### What you have to do
Nothing but the lines from the one containing "The width and height of the screenshot is (550, 366)." through the end of the data below should appear in the answer, each exact and free of pictures.

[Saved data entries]
####
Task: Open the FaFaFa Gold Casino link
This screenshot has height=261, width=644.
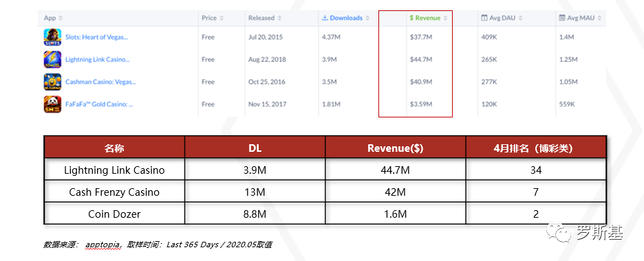Action: tap(99, 104)
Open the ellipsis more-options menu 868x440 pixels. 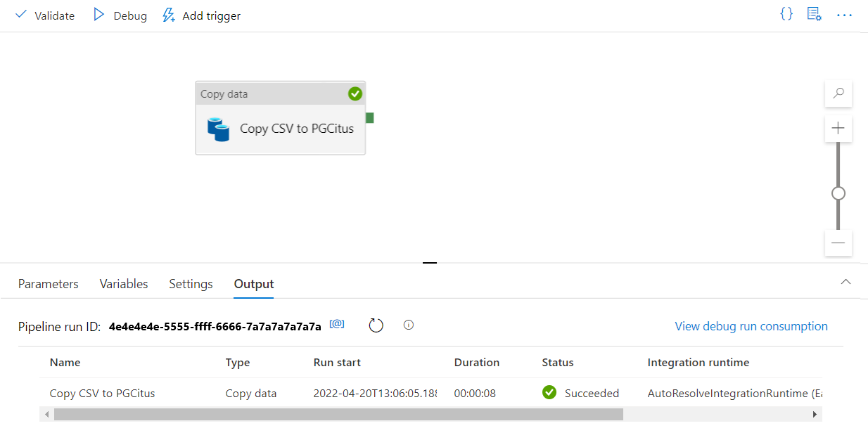[x=844, y=15]
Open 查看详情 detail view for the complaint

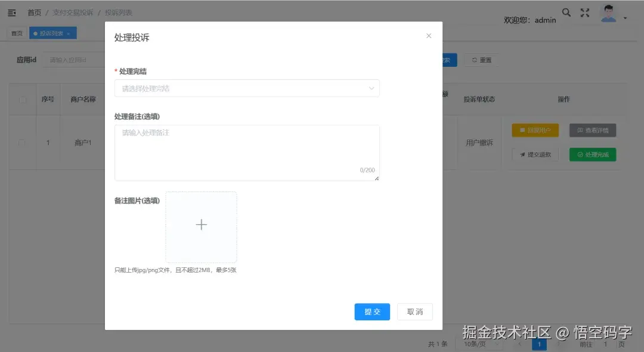(x=592, y=130)
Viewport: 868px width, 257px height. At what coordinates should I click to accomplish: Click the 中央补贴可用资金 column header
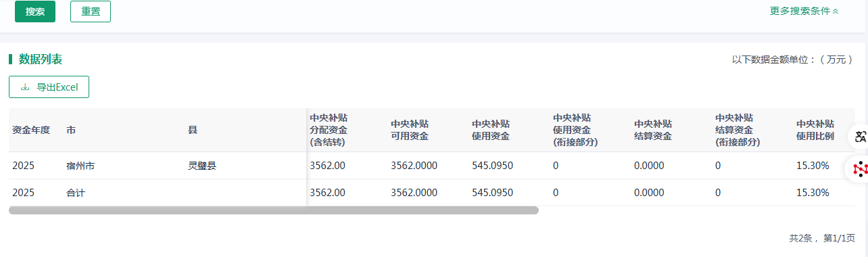[x=410, y=130]
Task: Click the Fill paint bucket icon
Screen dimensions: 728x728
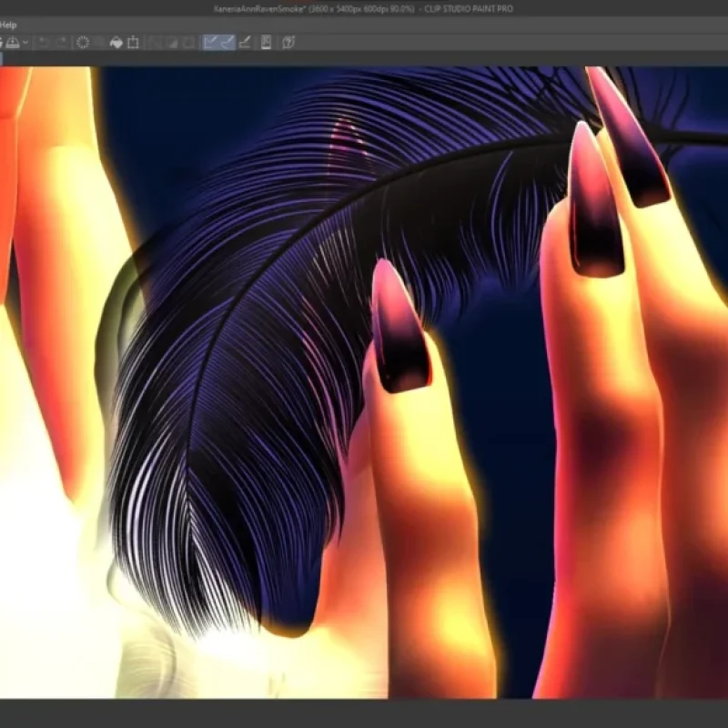Action: pyautogui.click(x=118, y=40)
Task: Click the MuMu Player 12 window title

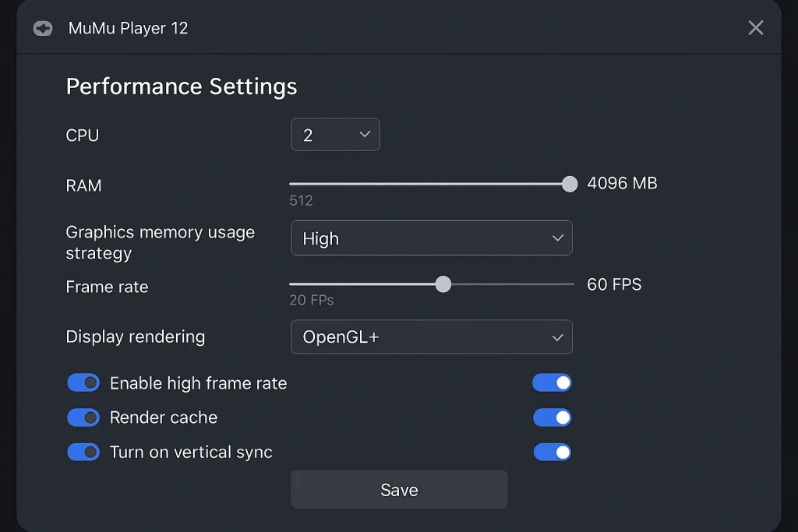Action: point(128,29)
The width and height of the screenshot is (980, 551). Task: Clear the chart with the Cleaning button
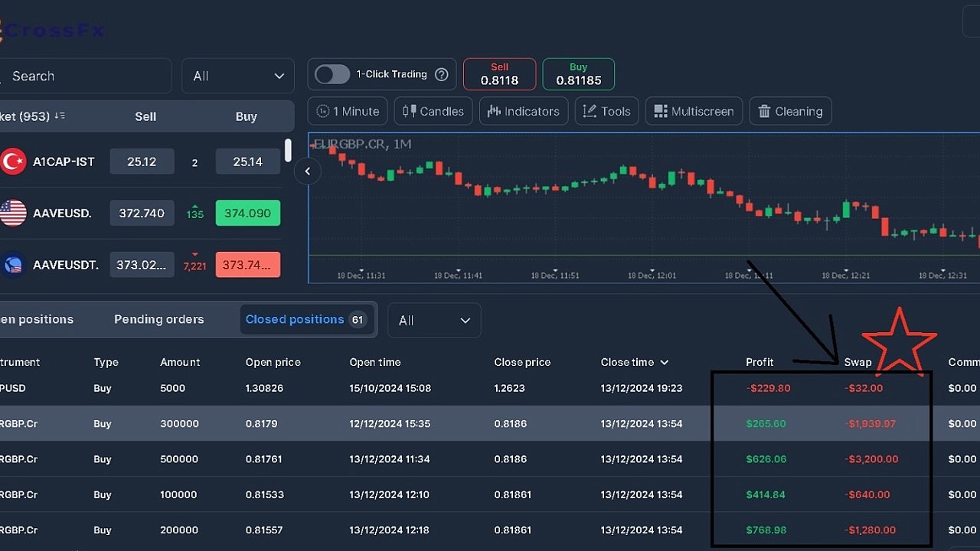pos(790,112)
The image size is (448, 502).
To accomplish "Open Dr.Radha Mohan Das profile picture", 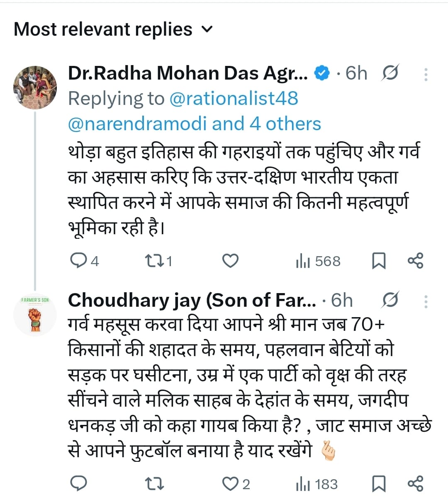I will 35,87.
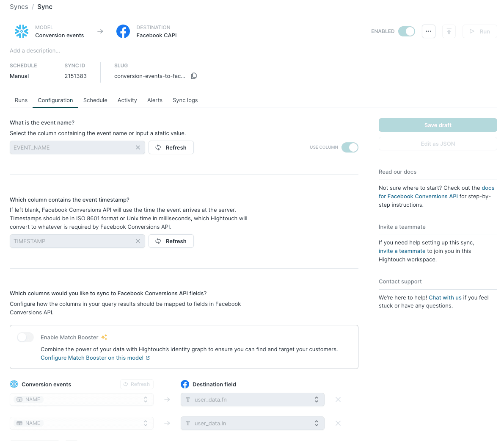Image resolution: width=504 pixels, height=441 pixels.
Task: Open the Sync logs tab
Action: pos(185,100)
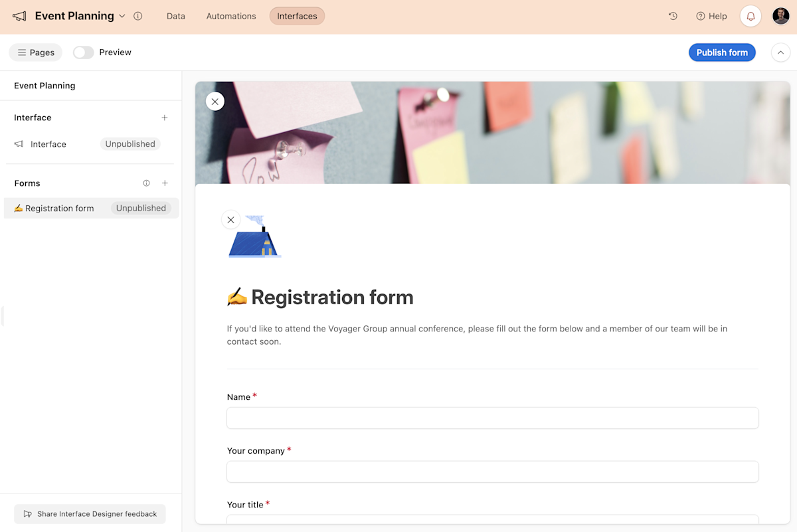Remove the cover image using its X icon
The image size is (797, 532).
coord(215,101)
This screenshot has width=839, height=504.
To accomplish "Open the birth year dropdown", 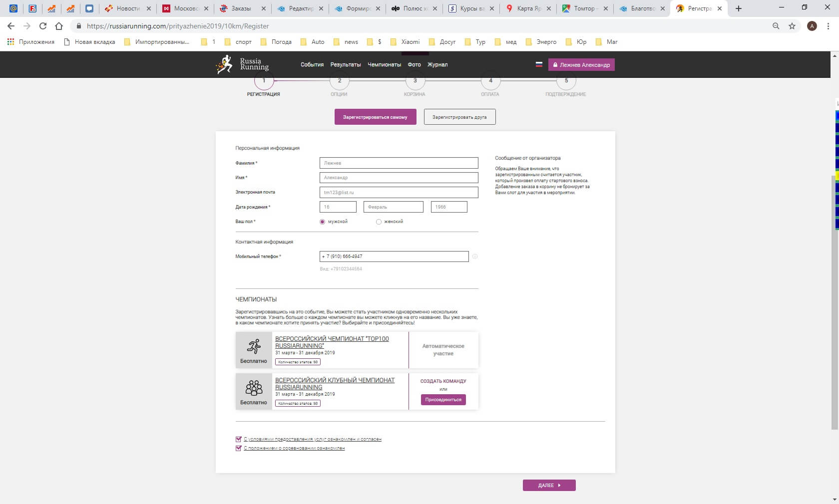I will (449, 207).
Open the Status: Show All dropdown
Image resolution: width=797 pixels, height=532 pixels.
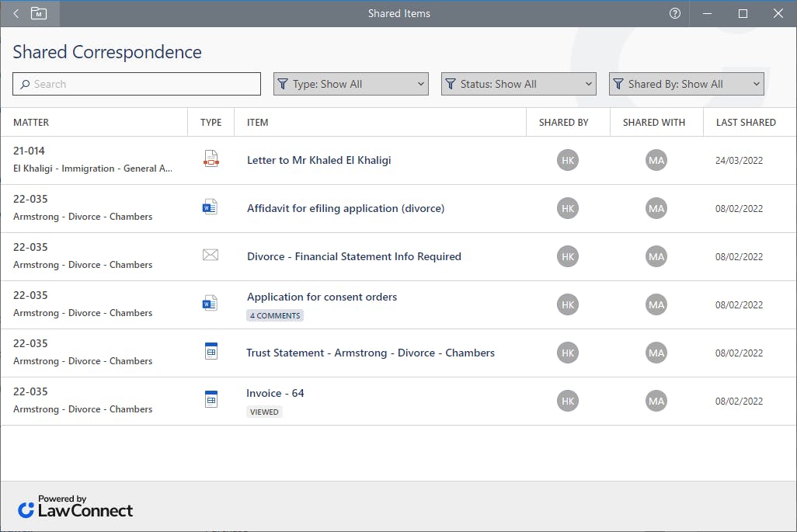[x=518, y=84]
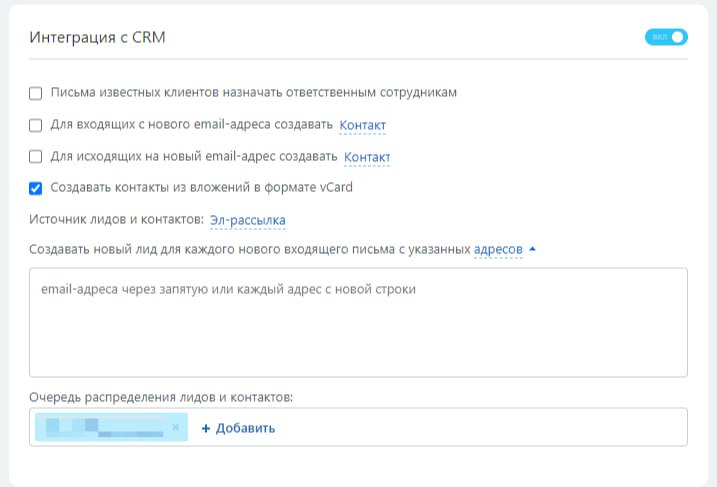Click the empty area of the distribution queue field
This screenshot has height=487, width=717.
tap(480, 427)
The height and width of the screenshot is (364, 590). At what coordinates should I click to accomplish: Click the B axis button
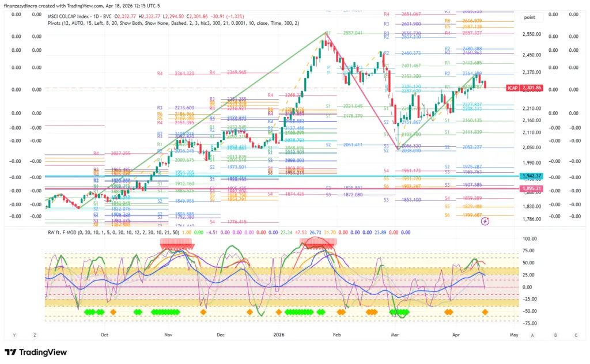click(x=555, y=335)
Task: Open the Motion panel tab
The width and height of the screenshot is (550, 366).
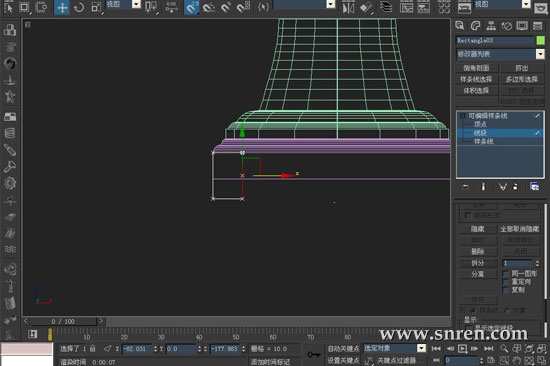Action: (x=507, y=26)
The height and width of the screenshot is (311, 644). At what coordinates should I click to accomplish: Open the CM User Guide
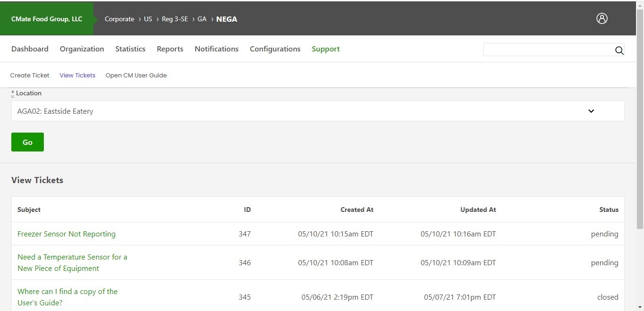[136, 75]
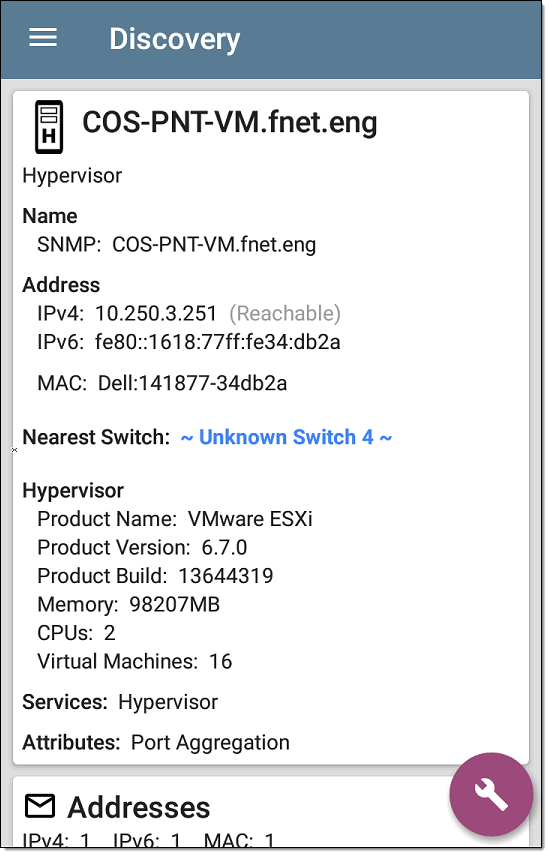Click the Reachable status label
Screen dimensions: 549x855
285,314

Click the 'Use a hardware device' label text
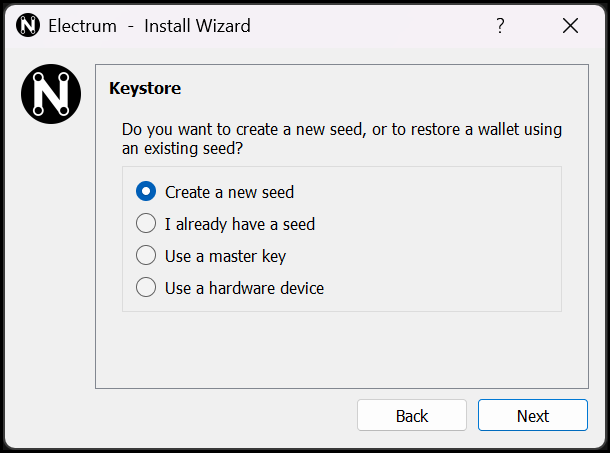[x=244, y=288]
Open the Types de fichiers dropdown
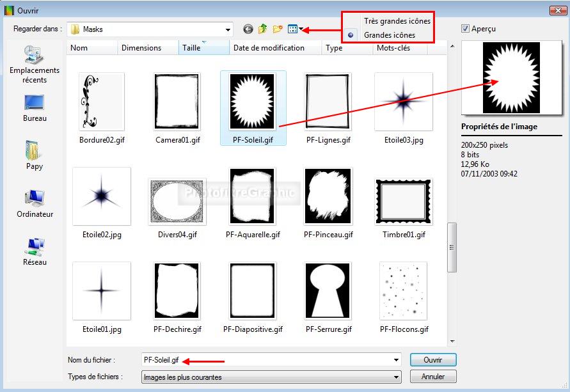This screenshot has height=392, width=570. (397, 377)
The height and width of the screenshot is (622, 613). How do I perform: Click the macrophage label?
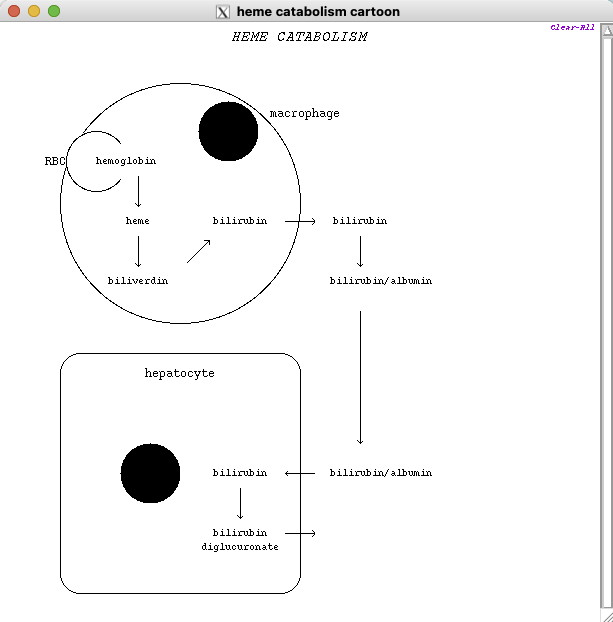click(304, 113)
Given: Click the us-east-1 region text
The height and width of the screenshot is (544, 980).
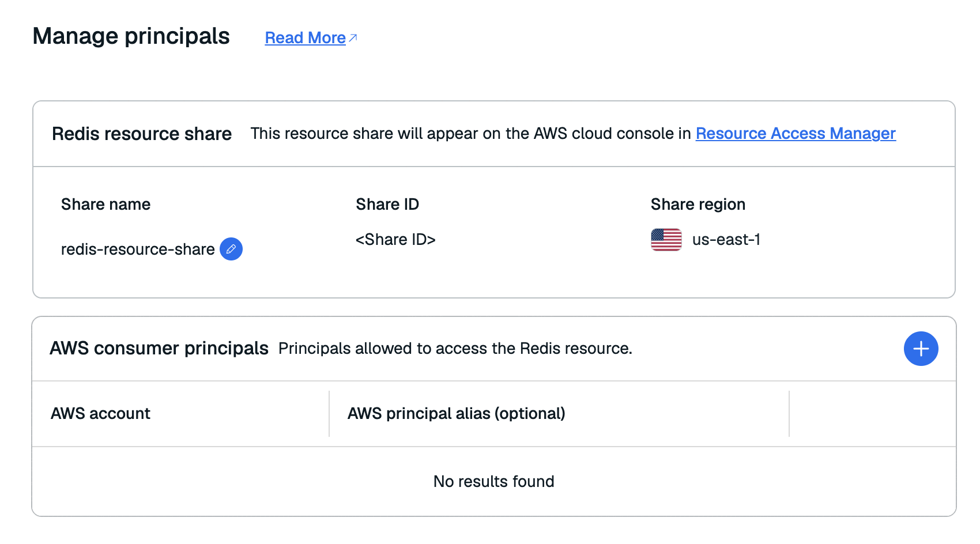Looking at the screenshot, I should pos(726,240).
####
### Written reply
The width and height of the screenshot is (550, 366).
Action: (x=507, y=26)
The height and width of the screenshot is (311, 644). At what coordinates should I click to accomplish: Open the CM User Guide
[136, 75]
Click the Reachable status label
Screen dimensions: 549x855
285,314

Click the 'Use a hardware device' label text
[x=244, y=288]
Open the Types de fichiers dropdown
This screenshot has height=392, width=570. (397, 377)
The height and width of the screenshot is (622, 613). How do I perform: Click the macrophage label?
click(304, 113)
Given: Click the us-east-1 region text
The height and width of the screenshot is (544, 980).
Looking at the screenshot, I should pos(726,240).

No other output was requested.